PROVIDED MATERIAL:
- - - - -

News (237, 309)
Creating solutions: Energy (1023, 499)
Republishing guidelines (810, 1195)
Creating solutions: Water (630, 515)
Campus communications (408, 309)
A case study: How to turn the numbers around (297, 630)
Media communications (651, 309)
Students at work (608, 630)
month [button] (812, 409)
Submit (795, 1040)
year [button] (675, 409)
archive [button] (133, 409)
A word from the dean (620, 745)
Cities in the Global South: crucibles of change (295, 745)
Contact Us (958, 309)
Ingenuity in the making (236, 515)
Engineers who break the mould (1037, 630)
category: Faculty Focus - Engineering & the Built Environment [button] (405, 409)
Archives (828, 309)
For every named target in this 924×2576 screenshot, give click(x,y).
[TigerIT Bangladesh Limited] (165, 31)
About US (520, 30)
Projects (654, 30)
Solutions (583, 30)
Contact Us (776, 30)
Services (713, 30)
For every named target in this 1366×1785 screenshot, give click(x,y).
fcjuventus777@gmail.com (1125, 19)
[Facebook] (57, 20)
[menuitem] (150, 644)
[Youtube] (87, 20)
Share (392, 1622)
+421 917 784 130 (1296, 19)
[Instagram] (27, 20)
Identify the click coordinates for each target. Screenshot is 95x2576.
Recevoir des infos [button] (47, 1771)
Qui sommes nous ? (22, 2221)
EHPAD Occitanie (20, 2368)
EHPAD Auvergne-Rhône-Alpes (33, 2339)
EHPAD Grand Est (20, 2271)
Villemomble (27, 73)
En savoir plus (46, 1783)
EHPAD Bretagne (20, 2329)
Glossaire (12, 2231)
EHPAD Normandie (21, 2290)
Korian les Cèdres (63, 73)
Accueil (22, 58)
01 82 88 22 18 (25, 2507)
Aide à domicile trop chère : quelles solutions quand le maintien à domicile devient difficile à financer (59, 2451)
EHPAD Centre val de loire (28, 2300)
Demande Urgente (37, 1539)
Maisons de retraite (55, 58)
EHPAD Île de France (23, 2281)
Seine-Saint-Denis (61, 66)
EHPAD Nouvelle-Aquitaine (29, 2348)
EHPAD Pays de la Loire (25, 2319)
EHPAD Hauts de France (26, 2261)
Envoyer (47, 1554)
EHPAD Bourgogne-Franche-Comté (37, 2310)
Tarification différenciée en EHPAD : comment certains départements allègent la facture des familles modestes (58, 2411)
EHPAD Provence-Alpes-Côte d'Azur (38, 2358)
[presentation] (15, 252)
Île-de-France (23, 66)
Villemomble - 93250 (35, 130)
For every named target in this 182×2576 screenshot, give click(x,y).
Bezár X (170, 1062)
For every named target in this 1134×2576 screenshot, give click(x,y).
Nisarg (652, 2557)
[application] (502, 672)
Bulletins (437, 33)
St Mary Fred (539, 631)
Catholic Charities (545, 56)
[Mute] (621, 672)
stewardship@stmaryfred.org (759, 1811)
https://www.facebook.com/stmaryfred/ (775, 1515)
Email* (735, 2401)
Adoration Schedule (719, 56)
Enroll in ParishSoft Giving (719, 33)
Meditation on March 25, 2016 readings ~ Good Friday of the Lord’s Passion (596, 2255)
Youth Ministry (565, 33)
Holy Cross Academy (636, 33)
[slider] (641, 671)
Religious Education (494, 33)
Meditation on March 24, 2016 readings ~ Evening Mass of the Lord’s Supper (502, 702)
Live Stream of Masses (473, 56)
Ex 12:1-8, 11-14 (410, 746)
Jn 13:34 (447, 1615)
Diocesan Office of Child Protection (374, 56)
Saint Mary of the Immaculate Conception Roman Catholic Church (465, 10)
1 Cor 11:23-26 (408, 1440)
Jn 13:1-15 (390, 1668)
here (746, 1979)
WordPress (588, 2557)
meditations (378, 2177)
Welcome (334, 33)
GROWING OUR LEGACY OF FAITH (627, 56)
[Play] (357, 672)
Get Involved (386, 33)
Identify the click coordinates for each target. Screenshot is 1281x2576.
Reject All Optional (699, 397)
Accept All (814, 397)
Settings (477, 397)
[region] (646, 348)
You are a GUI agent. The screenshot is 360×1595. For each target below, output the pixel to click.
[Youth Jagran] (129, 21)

- - - - -

EXERCISE OBJECTIVE:
Please write out the whole listing once more, exactly.

RESPONSE TO THIS TASK:
News (237, 309)
Creating solutions: Energy (1023, 499)
Republishing guidelines (810, 1195)
Creating solutions: Water (630, 515)
Campus communications (408, 309)
A case study: How to turn the numbers around (297, 630)
Media communications (651, 309)
Students at work (608, 630)
month [button] (812, 409)
Submit (795, 1040)
year [button] (675, 409)
archive [button] (133, 409)
A word from the dean (620, 745)
Cities in the Global South: crucibles of change (295, 745)
Contact Us (958, 309)
Ingenuity in the making (236, 515)
Engineers who break the mould (1037, 630)
category: Faculty Focus - Engineering & the Built Environment [button] (405, 409)
Archives (828, 309)
For every named target in this 924×2576 screenshot, give click(x,y).
[TigerIT Bangladesh Limited] (165, 31)
About US (520, 30)
Projects (654, 30)
Solutions (583, 30)
Contact Us (776, 30)
Services (713, 30)
For every named target in this 1366×1785 screenshot, give click(x,y).
fcjuventus777@gmail.com (1125, 19)
[Facebook] (57, 20)
[menuitem] (150, 644)
[Youtube] (87, 20)
Share (392, 1622)
+421 917 784 130 (1296, 19)
[Instagram] (27, 20)
Identify the click coordinates for each target. Screenshot is 95x2576.
Recevoir des infos [button] (47, 1771)
Qui sommes nous ? (22, 2221)
EHPAD Occitanie (20, 2368)
EHPAD Auvergne-Rhône-Alpes (33, 2339)
EHPAD Grand Est (20, 2271)
Villemomble (27, 73)
En savoir plus (46, 1783)
EHPAD Bretagne (20, 2329)
Glossaire (12, 2231)
EHPAD Normandie (21, 2290)
Korian les Cèdres (63, 73)
Accueil (22, 58)
01 82 88 22 18 (25, 2507)
Aide à domicile trop chère : quelles solutions quand le maintien à domicile devient difficile à financer (59, 2451)
EHPAD Centre val de loire (28, 2300)
Demande Urgente (37, 1539)
Maisons de retraite (55, 58)
EHPAD Île de France (23, 2281)
Seine-Saint-Denis (61, 66)
EHPAD Nouvelle-Aquitaine (29, 2348)
EHPAD Pays de la Loire (25, 2319)
EHPAD Hauts de France (26, 2261)
Envoyer (47, 1554)
EHPAD Bourgogne-Franche-Comté (37, 2310)
Tarification différenciée en EHPAD : comment certains départements allègent la facture des familles modestes (58, 2411)
EHPAD Provence-Alpes-Côte d'Azur (38, 2358)
[presentation] (15, 252)
Île-de-France (23, 66)
Villemomble - 93250 (35, 130)
For every named target in this 182×2576 screenshot, give click(x,y).
Bezár X (170, 1062)
For every named target in this 1134×2576 screenshot, give click(x,y).
Nisarg (652, 2557)
[application] (502, 672)
Bulletins (437, 33)
St Mary Fred (539, 631)
Catholic Charities (545, 56)
[Mute] (621, 672)
stewardship@stmaryfred.org (759, 1811)
https://www.facebook.com/stmaryfred/ (775, 1515)
Email* (735, 2401)
Adoration Schedule (719, 56)
Enroll in ParishSoft Giving (719, 33)
Meditation on March 25, 2016 readings ~ Good Friday of the Lord’s Passion (596, 2255)
Youth Ministry (565, 33)
Holy Cross Academy (636, 33)
[slider] (641, 671)
Religious Education (494, 33)
Meditation on March 24, 2016 readings ~ Evening Mass of the Lord’s Supper (502, 702)
Live Stream of Masses (473, 56)
Ex 12:1-8, 11-14 (410, 746)
Jn 13:34 (447, 1615)
Diocesan Office of Child Protection (374, 56)
Saint Mary of the Immaculate Conception Roman Catholic Church (465, 10)
1 Cor 11:23-26 (408, 1440)
Jn 13:1-15 (390, 1668)
here (746, 1979)
WordPress (588, 2557)
meditations (378, 2177)
Welcome (334, 33)
GROWING OUR LEGACY OF FAITH (627, 56)
[Play] (357, 672)
Get Involved (386, 33)
Identify the click coordinates for each target. Screenshot is 1281x2576.
Reject All Optional (699, 397)
Accept All (814, 397)
Settings (477, 397)
[region] (646, 348)
You are a GUI agent. The screenshot is 360×1595. For each target below, output the pixel to click.
[Youth Jagran] (129, 21)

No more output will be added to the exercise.